L'influence des lobbys sionistes aux USA n'est pas une fiction, même s'il faut nuancer. Le puissant Aipac, l'American Israel Public Affairs Committee, créé il y a 50 ans à Washington, chargé d'influencer le Congrès, est considéré par les observateurs comme l'instrument qui a forgé pendant des décennies la politique étrangère américaine au Proche-Orient. Des cercles, animés par des chercheurs comme Samuel Huntington, auteur de la théorie fumeuse du choc des civilisations, ont souvent inspiré la stratégie à mener. Le système militaro-industriel américain ayant besoin d'un épouvantail pour tenter de dominer le monde, a inventé le concept du nouvel ennemi. Le soutien des Etats-Unis à Israël n'est pas fondé sur des raisons stratégiques objectives, mais s'explique par la pression des lobbies sionistes, des groupes chrétiens fondamentalistes et des néoconservateurs favorables aux idées du «Grand Israël». C'est cela que l'on doit dénoncer, et le démontrer au peuple américain ami. D'autant qu'il existe des juifs américains qui soutiennent certes Israël et son «besoin» de sécurité, mais aussi autant le droit des Palestiniens à un Etat souverain, et veulent deux Etats vivant côte à côte en paix. Ils considèrent notamment que la décision d'envahir l'Irak était une erreur, que les menaces à l'encontre de l'Iran sont contreproductives, et prônent un accord de paix entre Israël et la Syrie.
Même si ces voix mesurées restent rares et que les lobbys sionistes contrôlent une grande partie du Congrès américain, les Etats arabes et la société civile doivent redoubler d'efforts pour tenter de se faire entendre.
9-Sur quelles bases repose ce déséquilibre, y a-t-il un espoir de changer le rapport de force?
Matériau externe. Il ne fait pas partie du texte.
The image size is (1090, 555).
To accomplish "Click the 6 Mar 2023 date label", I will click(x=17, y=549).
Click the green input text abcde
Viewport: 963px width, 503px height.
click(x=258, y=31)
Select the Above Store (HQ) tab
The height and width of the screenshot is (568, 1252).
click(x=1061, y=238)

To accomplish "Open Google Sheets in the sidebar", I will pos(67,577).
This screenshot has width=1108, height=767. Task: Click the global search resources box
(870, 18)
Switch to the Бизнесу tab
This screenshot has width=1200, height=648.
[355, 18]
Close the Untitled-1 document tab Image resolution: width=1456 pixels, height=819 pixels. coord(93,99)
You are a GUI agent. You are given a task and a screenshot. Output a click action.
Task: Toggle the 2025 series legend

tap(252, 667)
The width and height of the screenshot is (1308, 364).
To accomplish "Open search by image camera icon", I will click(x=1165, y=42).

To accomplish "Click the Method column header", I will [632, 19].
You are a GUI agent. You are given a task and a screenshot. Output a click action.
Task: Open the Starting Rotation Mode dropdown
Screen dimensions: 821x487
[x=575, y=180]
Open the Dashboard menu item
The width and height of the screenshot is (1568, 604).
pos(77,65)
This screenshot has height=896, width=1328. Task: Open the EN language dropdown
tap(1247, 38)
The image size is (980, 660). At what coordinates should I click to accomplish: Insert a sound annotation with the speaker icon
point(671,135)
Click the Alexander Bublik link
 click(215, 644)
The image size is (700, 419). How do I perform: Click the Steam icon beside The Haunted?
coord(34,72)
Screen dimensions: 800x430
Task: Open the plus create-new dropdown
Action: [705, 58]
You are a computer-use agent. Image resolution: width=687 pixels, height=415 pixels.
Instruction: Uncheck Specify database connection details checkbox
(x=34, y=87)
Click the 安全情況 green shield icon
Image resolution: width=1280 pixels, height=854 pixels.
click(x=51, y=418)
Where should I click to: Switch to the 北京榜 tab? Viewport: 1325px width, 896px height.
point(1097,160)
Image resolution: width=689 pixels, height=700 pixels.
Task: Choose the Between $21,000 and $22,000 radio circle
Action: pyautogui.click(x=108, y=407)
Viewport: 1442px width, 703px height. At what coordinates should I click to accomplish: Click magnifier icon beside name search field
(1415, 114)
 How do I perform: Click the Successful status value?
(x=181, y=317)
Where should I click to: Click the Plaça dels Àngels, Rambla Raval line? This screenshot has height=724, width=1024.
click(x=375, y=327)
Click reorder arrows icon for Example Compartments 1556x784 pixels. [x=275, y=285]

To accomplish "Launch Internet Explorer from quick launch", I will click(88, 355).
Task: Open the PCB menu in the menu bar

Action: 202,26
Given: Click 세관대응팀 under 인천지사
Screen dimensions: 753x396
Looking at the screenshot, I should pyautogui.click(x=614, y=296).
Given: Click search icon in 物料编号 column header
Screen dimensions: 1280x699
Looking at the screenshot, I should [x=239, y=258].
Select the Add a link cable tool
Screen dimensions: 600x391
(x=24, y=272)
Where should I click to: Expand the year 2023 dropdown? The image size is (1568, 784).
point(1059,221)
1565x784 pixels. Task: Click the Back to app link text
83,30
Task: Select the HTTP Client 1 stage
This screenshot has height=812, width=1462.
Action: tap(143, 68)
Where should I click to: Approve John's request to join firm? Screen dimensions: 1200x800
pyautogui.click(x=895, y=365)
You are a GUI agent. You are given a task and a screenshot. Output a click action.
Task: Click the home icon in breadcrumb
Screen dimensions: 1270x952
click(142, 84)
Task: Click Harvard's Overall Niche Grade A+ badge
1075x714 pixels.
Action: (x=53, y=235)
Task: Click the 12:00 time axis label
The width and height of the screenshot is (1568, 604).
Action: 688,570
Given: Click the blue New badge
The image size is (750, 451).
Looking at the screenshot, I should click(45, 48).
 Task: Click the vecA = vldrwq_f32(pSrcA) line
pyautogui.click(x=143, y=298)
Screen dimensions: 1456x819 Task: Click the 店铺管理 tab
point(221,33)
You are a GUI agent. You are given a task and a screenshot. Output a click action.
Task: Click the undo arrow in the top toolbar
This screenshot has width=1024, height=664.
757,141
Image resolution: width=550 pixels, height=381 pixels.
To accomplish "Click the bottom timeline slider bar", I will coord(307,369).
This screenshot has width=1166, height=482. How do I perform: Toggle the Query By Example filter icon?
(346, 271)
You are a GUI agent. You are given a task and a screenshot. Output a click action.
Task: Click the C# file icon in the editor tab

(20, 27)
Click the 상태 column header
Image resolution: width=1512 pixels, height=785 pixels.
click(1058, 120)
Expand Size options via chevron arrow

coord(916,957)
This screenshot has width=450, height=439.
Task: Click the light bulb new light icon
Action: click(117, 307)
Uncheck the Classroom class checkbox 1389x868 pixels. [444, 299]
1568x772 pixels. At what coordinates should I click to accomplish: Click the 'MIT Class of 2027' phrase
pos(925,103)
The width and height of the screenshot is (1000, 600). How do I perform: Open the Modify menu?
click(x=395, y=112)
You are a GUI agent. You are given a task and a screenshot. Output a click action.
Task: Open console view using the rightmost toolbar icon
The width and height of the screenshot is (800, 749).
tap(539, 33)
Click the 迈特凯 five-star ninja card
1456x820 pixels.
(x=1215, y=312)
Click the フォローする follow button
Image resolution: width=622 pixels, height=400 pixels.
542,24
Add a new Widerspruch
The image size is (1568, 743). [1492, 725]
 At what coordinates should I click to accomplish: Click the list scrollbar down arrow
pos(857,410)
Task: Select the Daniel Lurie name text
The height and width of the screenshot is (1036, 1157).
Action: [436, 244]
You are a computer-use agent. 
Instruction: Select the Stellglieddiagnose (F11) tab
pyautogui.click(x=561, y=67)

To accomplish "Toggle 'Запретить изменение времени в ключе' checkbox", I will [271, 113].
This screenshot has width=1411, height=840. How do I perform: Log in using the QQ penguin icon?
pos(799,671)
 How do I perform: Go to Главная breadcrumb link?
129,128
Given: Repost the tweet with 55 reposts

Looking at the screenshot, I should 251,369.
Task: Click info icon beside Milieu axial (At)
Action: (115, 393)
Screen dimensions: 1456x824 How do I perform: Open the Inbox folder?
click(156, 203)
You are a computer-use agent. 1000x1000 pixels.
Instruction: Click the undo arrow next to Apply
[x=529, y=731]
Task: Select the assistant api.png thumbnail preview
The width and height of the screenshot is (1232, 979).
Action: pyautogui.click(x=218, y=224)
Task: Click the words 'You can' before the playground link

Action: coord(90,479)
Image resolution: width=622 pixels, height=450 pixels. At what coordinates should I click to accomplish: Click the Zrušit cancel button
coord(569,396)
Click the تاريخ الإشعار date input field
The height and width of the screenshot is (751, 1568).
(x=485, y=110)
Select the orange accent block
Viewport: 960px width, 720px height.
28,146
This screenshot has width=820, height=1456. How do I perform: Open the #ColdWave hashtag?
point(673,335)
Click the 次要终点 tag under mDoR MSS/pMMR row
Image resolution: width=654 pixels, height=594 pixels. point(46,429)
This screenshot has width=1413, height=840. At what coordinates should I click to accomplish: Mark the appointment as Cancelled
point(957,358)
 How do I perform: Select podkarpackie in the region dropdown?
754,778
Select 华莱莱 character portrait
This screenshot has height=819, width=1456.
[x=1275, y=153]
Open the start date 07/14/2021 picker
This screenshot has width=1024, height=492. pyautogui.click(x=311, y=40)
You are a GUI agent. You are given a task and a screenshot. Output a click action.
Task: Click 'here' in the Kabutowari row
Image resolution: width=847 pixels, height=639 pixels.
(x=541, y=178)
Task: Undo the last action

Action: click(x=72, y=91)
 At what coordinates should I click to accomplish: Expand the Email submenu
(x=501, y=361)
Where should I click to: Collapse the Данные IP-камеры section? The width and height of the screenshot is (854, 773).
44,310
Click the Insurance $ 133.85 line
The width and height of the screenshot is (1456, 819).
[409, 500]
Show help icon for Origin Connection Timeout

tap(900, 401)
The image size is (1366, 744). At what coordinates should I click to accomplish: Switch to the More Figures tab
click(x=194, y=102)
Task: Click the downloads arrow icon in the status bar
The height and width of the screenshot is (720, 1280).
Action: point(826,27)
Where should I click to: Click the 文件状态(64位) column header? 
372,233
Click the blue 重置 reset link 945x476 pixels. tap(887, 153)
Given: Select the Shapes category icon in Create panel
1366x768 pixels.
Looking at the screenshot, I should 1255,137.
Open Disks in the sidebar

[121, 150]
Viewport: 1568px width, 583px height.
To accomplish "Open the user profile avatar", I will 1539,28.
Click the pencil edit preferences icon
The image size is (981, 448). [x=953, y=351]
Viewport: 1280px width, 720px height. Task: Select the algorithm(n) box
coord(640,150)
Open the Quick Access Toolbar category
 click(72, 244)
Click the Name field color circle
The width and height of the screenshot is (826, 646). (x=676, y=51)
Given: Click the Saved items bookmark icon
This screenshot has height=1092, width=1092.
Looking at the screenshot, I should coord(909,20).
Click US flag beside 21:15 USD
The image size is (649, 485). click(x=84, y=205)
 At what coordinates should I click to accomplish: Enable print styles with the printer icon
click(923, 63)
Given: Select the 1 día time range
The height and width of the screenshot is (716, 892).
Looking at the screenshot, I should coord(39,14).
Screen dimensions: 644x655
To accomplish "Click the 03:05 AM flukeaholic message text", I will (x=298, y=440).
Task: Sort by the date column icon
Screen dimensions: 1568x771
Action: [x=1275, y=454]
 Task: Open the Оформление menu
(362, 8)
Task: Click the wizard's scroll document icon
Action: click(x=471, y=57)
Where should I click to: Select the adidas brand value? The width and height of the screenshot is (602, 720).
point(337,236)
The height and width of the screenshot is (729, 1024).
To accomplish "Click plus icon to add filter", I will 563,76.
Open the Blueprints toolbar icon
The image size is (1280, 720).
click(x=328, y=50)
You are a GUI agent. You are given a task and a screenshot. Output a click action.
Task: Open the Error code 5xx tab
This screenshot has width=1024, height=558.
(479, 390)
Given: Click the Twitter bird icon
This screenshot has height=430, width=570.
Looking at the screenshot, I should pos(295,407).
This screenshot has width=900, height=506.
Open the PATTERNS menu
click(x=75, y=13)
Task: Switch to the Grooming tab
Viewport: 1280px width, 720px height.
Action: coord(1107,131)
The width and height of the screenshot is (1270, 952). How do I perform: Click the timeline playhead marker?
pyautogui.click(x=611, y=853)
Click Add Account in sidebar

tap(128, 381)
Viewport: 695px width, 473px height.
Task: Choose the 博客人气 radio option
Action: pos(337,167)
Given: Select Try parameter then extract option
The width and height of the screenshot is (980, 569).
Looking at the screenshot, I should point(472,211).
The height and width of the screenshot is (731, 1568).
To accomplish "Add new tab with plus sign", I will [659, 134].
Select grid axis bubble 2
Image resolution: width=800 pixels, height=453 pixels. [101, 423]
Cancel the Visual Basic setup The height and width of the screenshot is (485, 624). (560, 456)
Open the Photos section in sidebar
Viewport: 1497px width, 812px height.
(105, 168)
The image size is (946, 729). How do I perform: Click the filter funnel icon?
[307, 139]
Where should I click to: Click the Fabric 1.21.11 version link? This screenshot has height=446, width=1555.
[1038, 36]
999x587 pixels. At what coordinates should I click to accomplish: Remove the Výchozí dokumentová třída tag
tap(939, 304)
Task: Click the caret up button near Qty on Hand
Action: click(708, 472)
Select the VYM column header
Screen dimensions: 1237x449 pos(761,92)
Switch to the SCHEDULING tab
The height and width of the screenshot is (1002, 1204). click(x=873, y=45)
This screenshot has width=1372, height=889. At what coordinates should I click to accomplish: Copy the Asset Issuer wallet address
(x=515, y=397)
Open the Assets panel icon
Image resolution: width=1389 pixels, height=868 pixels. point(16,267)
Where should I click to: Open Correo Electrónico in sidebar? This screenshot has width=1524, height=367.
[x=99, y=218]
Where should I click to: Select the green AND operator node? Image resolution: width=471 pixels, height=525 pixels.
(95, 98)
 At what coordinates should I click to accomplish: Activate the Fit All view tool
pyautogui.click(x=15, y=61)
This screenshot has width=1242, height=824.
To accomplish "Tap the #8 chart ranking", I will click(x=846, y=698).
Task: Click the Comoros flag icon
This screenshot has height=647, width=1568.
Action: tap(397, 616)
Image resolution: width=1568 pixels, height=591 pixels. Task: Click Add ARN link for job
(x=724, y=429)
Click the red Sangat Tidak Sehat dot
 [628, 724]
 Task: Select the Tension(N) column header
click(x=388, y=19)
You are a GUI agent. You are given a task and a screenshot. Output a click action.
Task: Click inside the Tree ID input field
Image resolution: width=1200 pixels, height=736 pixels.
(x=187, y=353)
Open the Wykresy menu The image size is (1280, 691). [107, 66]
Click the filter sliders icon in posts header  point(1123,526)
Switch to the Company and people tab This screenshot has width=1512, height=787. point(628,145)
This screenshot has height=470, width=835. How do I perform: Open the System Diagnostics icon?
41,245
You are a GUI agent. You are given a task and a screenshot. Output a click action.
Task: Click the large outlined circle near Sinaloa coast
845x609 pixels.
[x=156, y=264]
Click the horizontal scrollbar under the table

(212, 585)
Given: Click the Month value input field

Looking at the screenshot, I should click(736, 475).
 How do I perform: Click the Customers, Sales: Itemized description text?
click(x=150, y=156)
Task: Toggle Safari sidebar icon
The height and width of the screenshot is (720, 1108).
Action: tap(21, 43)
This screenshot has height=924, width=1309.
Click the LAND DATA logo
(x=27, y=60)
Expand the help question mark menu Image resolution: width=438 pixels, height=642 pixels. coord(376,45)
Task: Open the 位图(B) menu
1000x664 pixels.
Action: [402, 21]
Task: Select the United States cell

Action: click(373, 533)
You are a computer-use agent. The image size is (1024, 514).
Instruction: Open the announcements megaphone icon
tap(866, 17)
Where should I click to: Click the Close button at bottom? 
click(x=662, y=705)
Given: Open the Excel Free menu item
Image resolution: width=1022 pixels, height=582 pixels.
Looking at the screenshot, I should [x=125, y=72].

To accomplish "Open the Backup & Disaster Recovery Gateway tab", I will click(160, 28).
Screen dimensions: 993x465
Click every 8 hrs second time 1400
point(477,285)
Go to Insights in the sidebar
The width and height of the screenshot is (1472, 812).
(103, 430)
Alors que la libération de la Palestine est une question politique et non point raciale ou religieuse, le soutien à Israël découle de l'exploitation du traumatisme de l'Holocauste nazi, et de l'idée mensongère que toute critique d'Israël serait de l'antisémitisme et que sans appui, l'entité sioniste serait en danger. Mais malgré la mainmise sur nombre de secteurs clés par des sionistes, notamment des médias et des centres financiers, un nombre croissant d'Américains et de juifs aujourd'hui pensent que la menace d'élimination de l'Etat d'Israël, surarmé, est nulle, et critiquent sa politique coloniale. Il est important de renforcer les courants ouverts pour corriger la politique déséquilibrée. Car l'aide financière américaine à Israël a atteint 4 milliards de dollars par an en subventions et plus de 3 milliards en termes de prêts, et le soutien militaire, encouragent la politique belliciste de l'entité sioniste. C'est le plus fort chapitre du budget de la coopération extérieure des USA. Le nouveau souffle venu de l'Ouest sera salutaire si on compte sur nous-mêmes, sans se fermer. La cruauté de l'agression contre Ghaza, terre symbole des opprimés, doit servir de signal d'alarme sur les faiblesses des Arabes et ce qui se profile. «Les preuves de violations des règles fondamentales du droit international humanitaire sont si accablantes qu'elles doivent faire l'objet d'une enquête internationale indépendante», a estimé le rapporteur de l'ONU sur les droits de l'homme, juriste américain. Il y a des êtres justes, tout n'est pas perdu. Chacun doit se mobiliser pour tenter de changer le rapport de force.